### Exercises
(a) Using the text on nuclear weapons treaties below, decide whether each statement agrees with it. For each, answer yes or no and quote the words of the text that decide it. (i) The IAEA verifies the elimination of nuclear weapons by a state that got rid of them before joining the treaty. (ii) The TPNW preamble explicitly mentions the NPT. (iii) Article 18 is an explicit reference to the NPT.
(b) Turn the paragraph beginning "TPNW prohibits the development" in the text on nuclear weapons treaties below into a list that keeps its main facts.
(c) Continue the text on nuclear weapons treaties below from the point where it ends.

### Selected text
◆ ◆ ◆ ◆ ◆ ◆ ◆
- It mentions that any direct or indirect “control over nuclear weapons or other nuclear explosive devices” is forbidden.
- The treaty under article 2 requires each party to declare whether it had nuclear weapons of their own or deployed on its territory, including the elimination or conversion of related facilities.
- The treaty even requires parties that do not possess nuclear weapons to maintain their existing IAEA safeguards and, if they have not already done so, to accept safeguards based on the model for non-nuclear-weapon states under the NPT.
- It sets out general procedures for negotiations with an individual nuclear-armed state becoming a party to the treaty, including time limits and responsibilities.
- Under the treaty if that state has eliminated its nuclear weapons before becoming a party to the treaty, an unspecified “competent international authority” will verify that elimination, and the state must also conclude a safeguards agreement with the IAEA to provide credible assurance that it has not diverted nuclear material and has no undeclared nuclear material or activities.
- Under the treaty, it obliges to environmental remediation and to assistance for the victims of the use and testing of nuclear weapons
NPT, TPNW, and CTBT
There are some similarities as well as differences among the NPT, TPNW and CTBT treaties, they are;
- TPNW prohibits the development, production, manufacture, acquisition, possession, stockpiling, transfer, stationing, installation, and threat of use of nuclear weapons. In so doing, it reinforces states’ commitments to the nuclear Nonproliferation Treaty (NPT) and the Comprehensive Test Ban Treaty (CTBT).
- The TPNW preamble explicitly mentions the NPT, which reaffirms that the full and effective implementation of the NPT, which serves as the cornerstone of the nuclear disarmament and non-proliferation regime, has a vital role to play in promoting international peace and security.
- Another, more implicit reference to the NPT is Article 18, which states that’ the implementation of this Treaty shall not prejudice the obligations undertaken by States Parties with regard to existing international agreements to which they are party, where those obligations are in accordance with the Treaty. ‘
- Some argue that the latter part of the above formulation subordinates the NPT to the treaty of prohibition.” This concern, however, is based on the premise that the obligations of the two treaties are inconsistent.
◆ ◆ ◆ ◆ ◆ ◆ ◆
### Records supplied
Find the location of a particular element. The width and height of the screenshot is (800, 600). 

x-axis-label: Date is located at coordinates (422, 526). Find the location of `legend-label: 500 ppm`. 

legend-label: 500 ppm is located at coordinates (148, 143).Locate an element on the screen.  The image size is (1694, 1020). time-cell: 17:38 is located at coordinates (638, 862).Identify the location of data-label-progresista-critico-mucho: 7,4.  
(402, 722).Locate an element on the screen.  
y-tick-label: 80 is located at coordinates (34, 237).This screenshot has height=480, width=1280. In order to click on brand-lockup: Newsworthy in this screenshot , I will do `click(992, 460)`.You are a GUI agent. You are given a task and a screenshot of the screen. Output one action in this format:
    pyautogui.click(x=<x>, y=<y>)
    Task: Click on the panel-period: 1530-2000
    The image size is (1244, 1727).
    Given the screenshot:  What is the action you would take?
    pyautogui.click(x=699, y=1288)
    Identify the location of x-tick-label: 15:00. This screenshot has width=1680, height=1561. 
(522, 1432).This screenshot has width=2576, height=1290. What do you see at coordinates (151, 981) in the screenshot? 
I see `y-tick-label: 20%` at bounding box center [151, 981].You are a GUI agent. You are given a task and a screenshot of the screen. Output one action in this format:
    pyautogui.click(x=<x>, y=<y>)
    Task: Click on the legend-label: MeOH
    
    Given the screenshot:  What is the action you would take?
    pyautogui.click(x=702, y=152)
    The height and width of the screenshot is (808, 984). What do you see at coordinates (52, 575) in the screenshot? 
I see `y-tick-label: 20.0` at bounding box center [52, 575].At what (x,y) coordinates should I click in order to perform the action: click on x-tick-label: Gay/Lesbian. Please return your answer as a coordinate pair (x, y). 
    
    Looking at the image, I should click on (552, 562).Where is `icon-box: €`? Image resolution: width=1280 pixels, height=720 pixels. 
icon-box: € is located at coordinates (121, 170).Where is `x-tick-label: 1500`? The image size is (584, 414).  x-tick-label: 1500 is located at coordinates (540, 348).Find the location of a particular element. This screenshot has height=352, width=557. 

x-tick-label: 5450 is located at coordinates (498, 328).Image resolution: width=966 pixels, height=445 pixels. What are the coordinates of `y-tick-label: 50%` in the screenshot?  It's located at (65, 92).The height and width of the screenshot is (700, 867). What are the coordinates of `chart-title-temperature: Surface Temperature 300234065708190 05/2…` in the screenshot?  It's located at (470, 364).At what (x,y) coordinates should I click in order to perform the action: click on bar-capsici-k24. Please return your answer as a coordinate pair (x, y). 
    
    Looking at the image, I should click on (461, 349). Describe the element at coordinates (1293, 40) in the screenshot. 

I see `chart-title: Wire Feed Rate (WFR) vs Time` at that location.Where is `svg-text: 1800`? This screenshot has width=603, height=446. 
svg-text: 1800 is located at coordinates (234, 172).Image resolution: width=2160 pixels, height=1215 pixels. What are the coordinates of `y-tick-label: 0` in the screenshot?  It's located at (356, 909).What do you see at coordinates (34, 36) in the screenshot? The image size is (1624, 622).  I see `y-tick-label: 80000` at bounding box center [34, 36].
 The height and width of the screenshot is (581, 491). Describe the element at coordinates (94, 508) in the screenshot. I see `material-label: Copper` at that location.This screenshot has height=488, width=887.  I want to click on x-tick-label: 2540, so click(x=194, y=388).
◆ ◆ ◆ ◆ ◆ ◆ ◆
### Responses for each task
(a)
(i) No: "an unspecified “competent international authority” will verify that elimination"
(ii) Yes: "The TPNW preamble explicitly mentions the NPT"
(iii) No: "Another, more implicit reference to the NPT is Article 18"

(b)
- The TPNW prohibits:
  - development of nuclear weapons
  - production
  - manufacture
  - acquisition
  - possession
  - stockpiling
  - transfer
  - stationing
  - installation
  - threat of use
- In doing so, it reinforces states' commitments to:
  - the nuclear Nonproliferation Treaty (NPT)
  - the Comprehensive Test Ban Treaty (CTBT)

(c)
- The preamble to the TPNW pays tribute to the continued role of the NPT, reaffirming its vital role in promoting international peace and security
- Article 18 of the treaty further notes that the TPNW shall not prejudice obligations undertaken by States Parties with regard to existing international agreements, but adds that such obligations have to be “consistent” with the TPNW. Yet, some of the provisions of the TPNW are not consistent with NPT.
- The new Treaty on the Prohibition of Nuclear Weapons’ (TPNW) includes a provision prohibiting nuclear testing but some questions have emerged about the relationship of the new treaty to the CTBT.
- While some claim that prohibiting nuclear testing in the TPNW would strengthen the Comprehensive Test Ban Treaty (CTBT) by further reinforcing the global moratorium on nuclear testing, others argue that it could undermine the CTBT by creating inconsistencies in between the two treaties.
- The TPNW includes several references to nuclear testing and the CTBT. Its preamble recognizes the “vital importance” of the CTBT “as a core element of the nuclear disarmament and non-proliferation regime.” Its first operative article prohibits the testing of “nuclear weapons or other nuclear explosive devices.”
- The TPNW goes beyond the CTBT in recognizing the suffering of those impacted by nuclear testing. The TPNW’s preamble acknowledges the “unacceptable harm” caused to victims of nuclear testing. Article 6 requires that states-parties provide humanitarian assistance to those affected by nuclear weapons testing and take steps toward environmental remediation of areas contaminated by nuclear testing.
- Some states participating in the TPNW negotiations claimed that the new treaty’s testing prohibition also bans subcritical tests and computer simulations that are related to nuclear weapons research and development, which are not covered by the CTBT because subcritical tests are not nuclear explosions.